The World Bank’s 2017 World Development Report had maintained: "The drop-off in global voter turnout, which began around 1990, coincides with the fall of the Soviet Union and the introduction of many new electoral democracies. But lower voting rates in these nascent democratic countries do not explain the decline of voting rates over the last several decades. An analysis by the Institute for Democracy and Electoral Assistance (IDEA) finds that though voter turnout was initially lowest in post-Communist countries, both established European democracies and post-communist countries have seen significant declines over the last several decades."

The Report had added: "While Compulsory Voting laws are not always strictly enforced, their presence or absence can have dramatic impacts on turnout. In Chile, for example, turnout plunged after the country moved from compulsory to voluntary voting in 2012 and began automatically enrolling eligible citizens. Even though essentially all voting-age citizens were registered for Chile’s 2013 elections, turnout in the presidential race plunged to 42 per cent, versus 87 per cent in 2010 when the compulsory-voting law was still in place."

Research further shows that turnout in more recent global elections has bumped up in several of the 36 member countries of the Organization for Economic Co-operation and Development (OECED).

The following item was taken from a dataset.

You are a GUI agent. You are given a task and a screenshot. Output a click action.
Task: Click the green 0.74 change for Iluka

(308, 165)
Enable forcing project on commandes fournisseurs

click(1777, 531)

In Hungary’s parliamentary elections of April 2018, nearly 72 per cent of the voting-age population voted, up from 63.3 per cent in 2014.

In the Netherlands, turnout rose from 71 per cent in 2012 to 77.3 per cent in March 2017. And turnout inched above 69 per cent in September 2017’s German parliamentary election – the highest level since 2005.

However, in May 2018, it was observed that the United States was far behind most developed countries in voter turnout.

The globally-acknowledged Pew Research Center, a nonpartisan American fact tank based in Washington, D.C., had viewed that nearly 56 per cent of the country's voting-age population had cast ballots in the 2016 presidential election, representing a slight uptick compared with 2012 but less than in the record year of 2008.

The US Census Bureau had estimated that there were 245.5 million Americans (ages 18 and older) in November 2016, about 157.6 million of whom had reported being registered to vote.

And just over 137.5 million people told the US Census Bureau that they voted in 2016, somewhat higher than the actual number of votes tallied – nearly 136.8 million, though that figure includes more than 170,000 blank, spoiled or otherwise null ballots.

The highest turnout rates among OECD nations were in Belgium (87.2%), Sweden (82.6%) and Denmark (80.3%). Switzerland consistently has the lowest turnout in the OECD: In 2015, less than 39% of the Swiss voting-age population cast ballots for the federal legislature.

Belgium, of course, is one of the 24 nations around the world with a compulsory voting system.